Esse risco é maior no sistema das ordens profissionais continentais - que misturam as funções de auto-regulação e de autodisciplina com as funções de representação profissional e de defesa dos interesses profissionais "stricto sensu" - do que no sistema anglo-saxónico, em que as funções de regulação e autodisciplina cabem em geral a conselhos profissionais que só exercem essas tarefas, não tendo funções propriamente "corporativas", as quais cabem exclusivamente a sindicatos e associações profissionais privadas. No entanto, a disciplina profissional é uma das principais incumbências das ordens profissionais, sendo essa porventura a principal razão para a sua criação como organismos oficiais de auto-regulação profissional.

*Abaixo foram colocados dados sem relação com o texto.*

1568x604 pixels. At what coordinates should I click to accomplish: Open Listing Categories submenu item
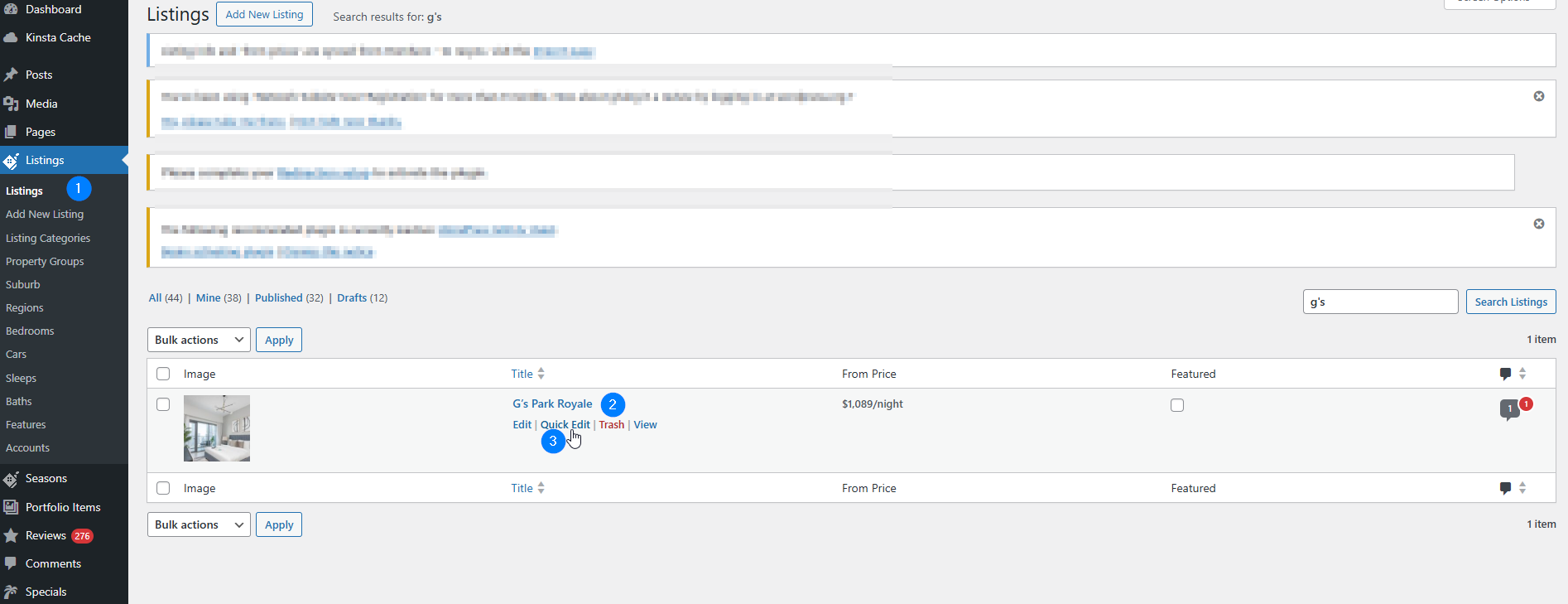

Entre nós, dada a falta de uma lei-quadro das ordens profissionais, é muito heterogéneo o regime disciplinar das diversas profissões, quanto à definição dos deveres profissionais, quanto às sanções previstas e quanto à competência para a sua aplicação. No caso dos advogados, o código deontológico consta dos próprios estatutos da Ordem, o que lhe confere maior visibilidade. A revisão estatutária de 2001 trouxe algumas importantes inovações, designadamente a criação de órgãos disciplinares especializados, separados dos órgãos de governo da Ordem e descentralizados a nível regional, o estabelecimento da pena de expulsão (antes só havia a suspensão temporária), a previsão de um procedimento público no caso de infracções susceptíveis de serem punidas com suspensão ou expulsão.

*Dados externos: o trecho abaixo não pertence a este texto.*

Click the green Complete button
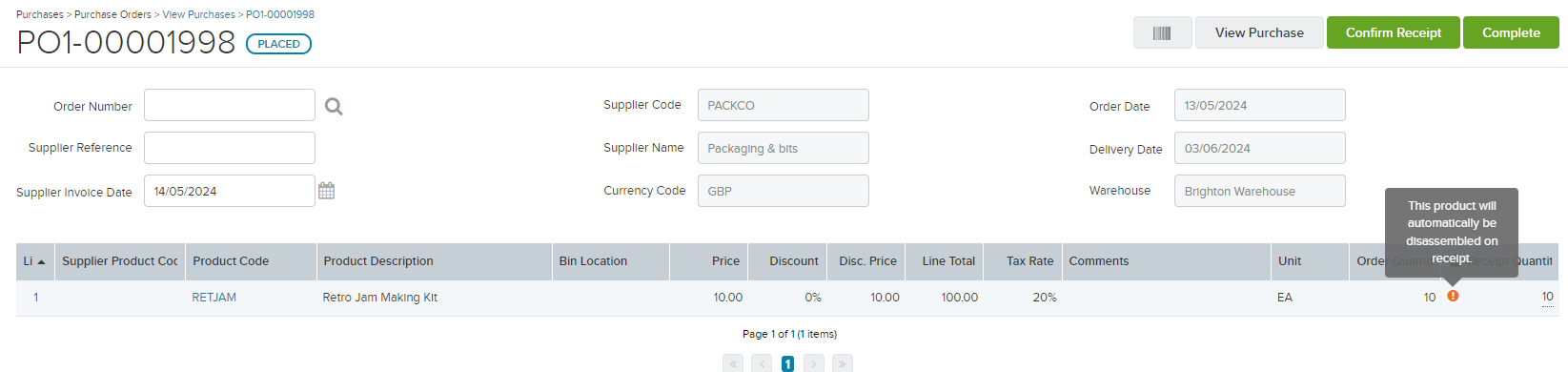 [x=1511, y=32]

Numa anterior reflexão, há mais de um ano, sobre a disciplina profissional entre nós, tive a oportunidade de lançar algumas propostas concretas que, a meu ver, poderiam melhorar a situação, nomeadamente a seguintes: separação entre órgãos de governo e órgãos disciplinares; independência destes, que deveriam ser presididos preferivelmente por uma personalidade estranha à profissão (por exemplo, um magistrado); instituição de um "provedor do cliente", independente, com capacidade para investigar preliminarmente as infracções profissionais, desde logo mediante queixa dos clientes, e com poderes para desencadear autonomamente o procedimento disciplinar; obrigatoriedade de publicitação das decisões disciplinares; proibição de amnistia política de infracções disciplinares, não repetindo a escandalosa amnistia de há uns anos, que incluiu as infracções mais graves.

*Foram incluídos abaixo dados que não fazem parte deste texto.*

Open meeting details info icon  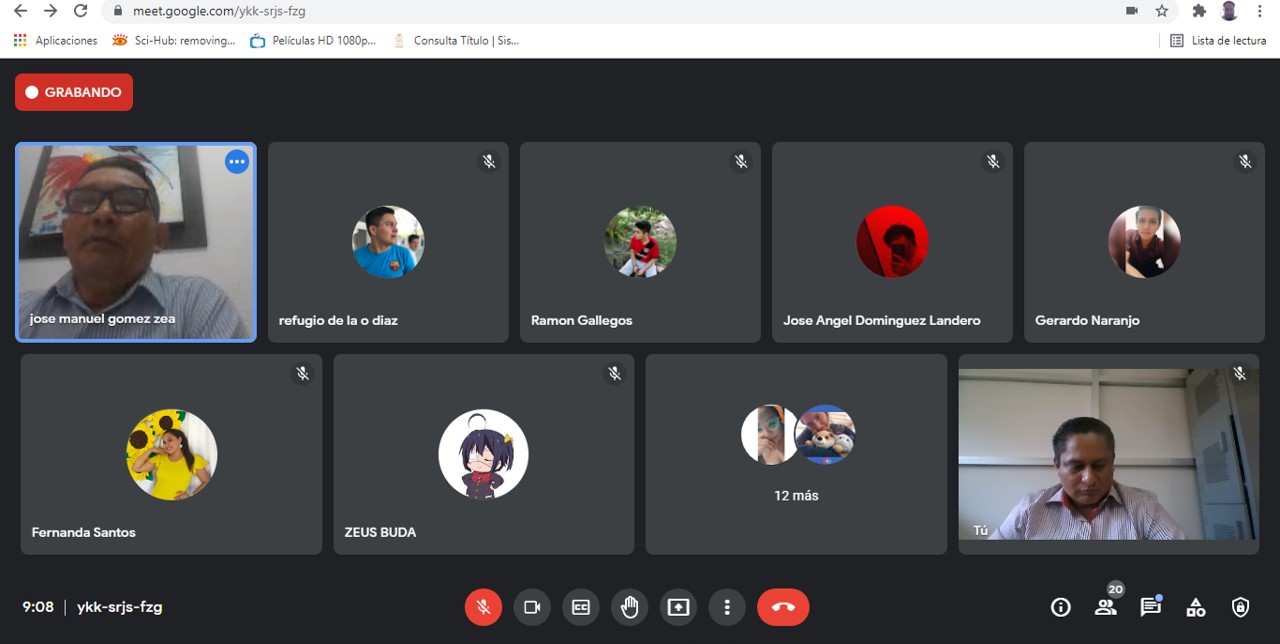[1060, 607]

É particularmente decepcionante o panorama da função disciplinar na generalidade das ordens profissionais portuguesas. A informação é escassa, mas há fortes indícios de que prevalece em geral a impunidade disciplinar, com o consequente desprestígio das ordens na opinião pública (o que seria o menos) e degradação do crédito público das respectivas profissões (o que é bem mais grave). Entre as excepções está claramente a Ordem dos Advogados, como se sabia de antemão e bem se mostra agora com a publicação da sua jurisprudência disciplinar. Trata-se de um salutar exercício de transparência e de prestação de contas: da Ordem perante a colectividade de advogados, bem como da profissão e da Ordem, perante as demais profissões e ordens e perante a comunidade em geral. Para os profissionais, é uma demonstração da autoridade da Ordem, com evidente efeito preventivo e dissuasor. Para as demais ordens e profissões trata-se de um exemplo de boas práticas e um desafio. Doravante, elas ficam sob pressão para revelarem também o desempenho do seu poder punitivo. Para a comunidade exterior, é uma prestação de contas sobre o exercício das tarefas públicas confiadas às ordens.

Por que não tornar obrigatória para as diversas ordens a publicação periódica das suas decisões disciplinares?